■ **What the task asks**
Every line below from the one containing "Given: Open the Computed styles tab" through the one containing "Viewport: 815px width, 504px height." is to be printed exactly, with the pictures omitted.

■ **Data extracts**
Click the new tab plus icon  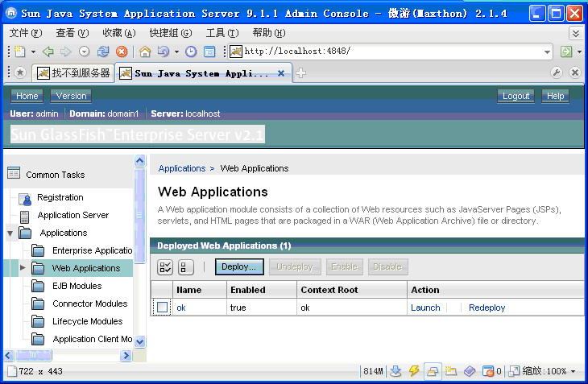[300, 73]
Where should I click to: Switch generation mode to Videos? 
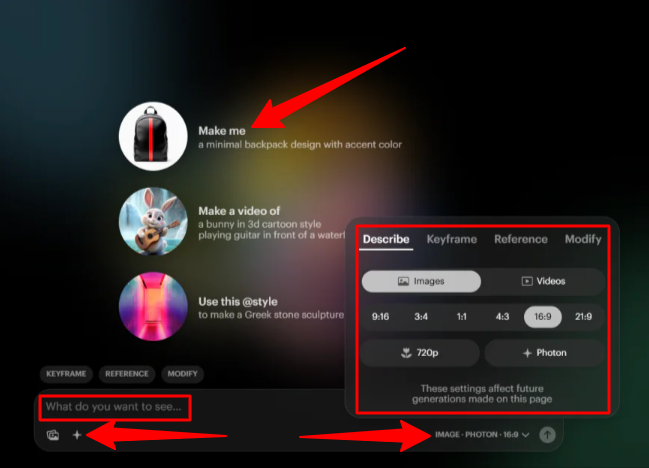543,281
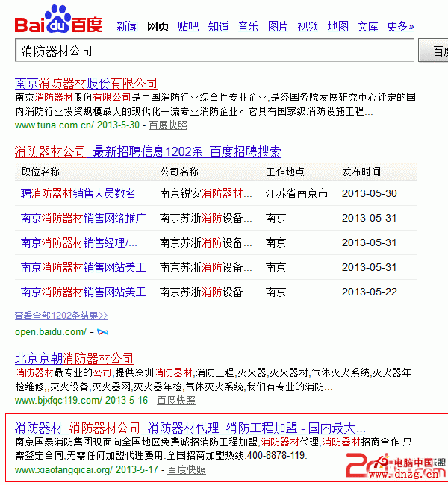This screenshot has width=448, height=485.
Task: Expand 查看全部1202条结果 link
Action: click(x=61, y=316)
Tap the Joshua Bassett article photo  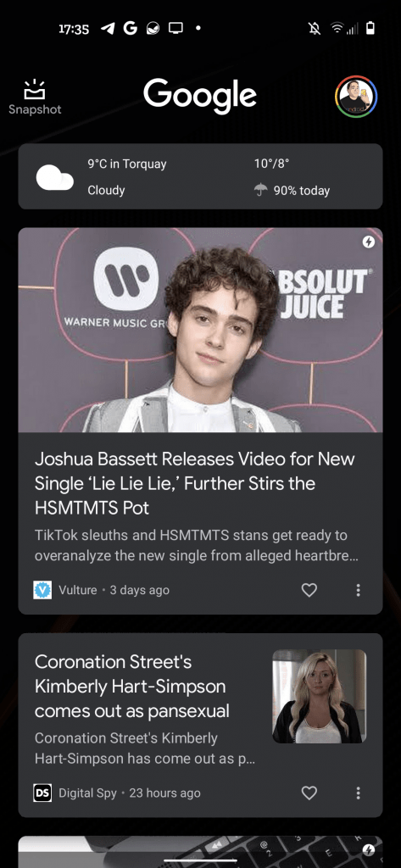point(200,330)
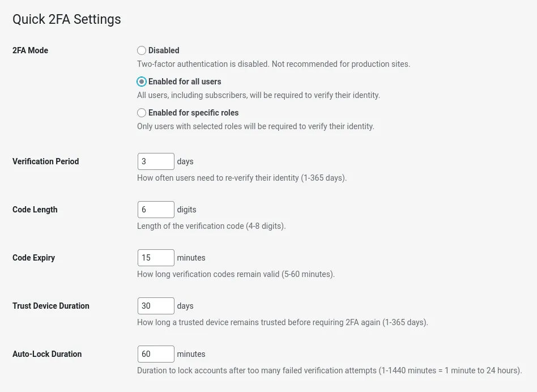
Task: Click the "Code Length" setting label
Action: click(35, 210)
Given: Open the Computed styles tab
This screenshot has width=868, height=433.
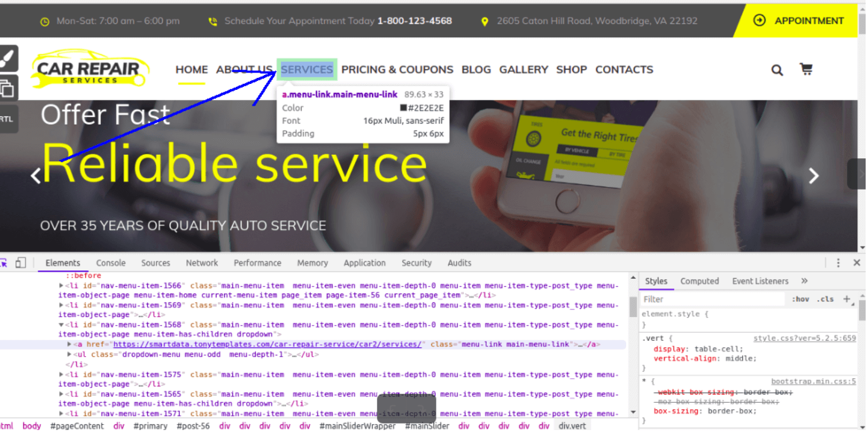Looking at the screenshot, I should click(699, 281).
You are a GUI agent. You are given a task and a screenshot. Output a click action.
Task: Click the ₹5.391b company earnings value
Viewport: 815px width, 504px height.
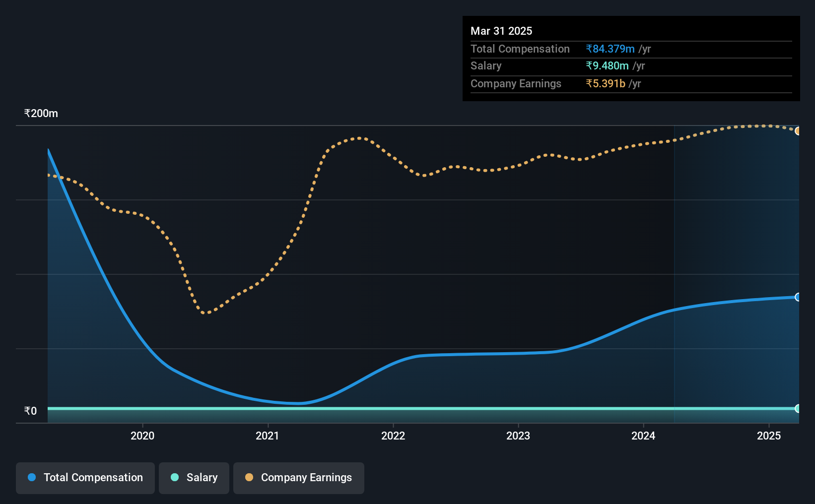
* * *
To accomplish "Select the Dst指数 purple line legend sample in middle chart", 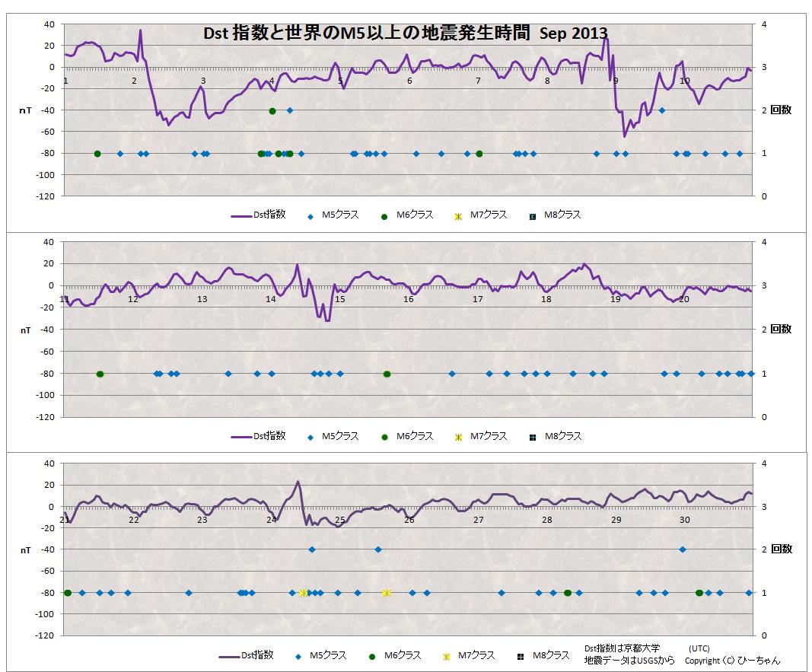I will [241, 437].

■ **Answer section**
Given: Open the Computed styles tab
This screenshot has width=868, height=433.
Looking at the screenshot, I should click(699, 281).
You are a GUI agent. You are given a task and a screenshot. Output a click action.
Task: Click the ₹5.391b company earnings value
Viewport: 815px width, 504px height.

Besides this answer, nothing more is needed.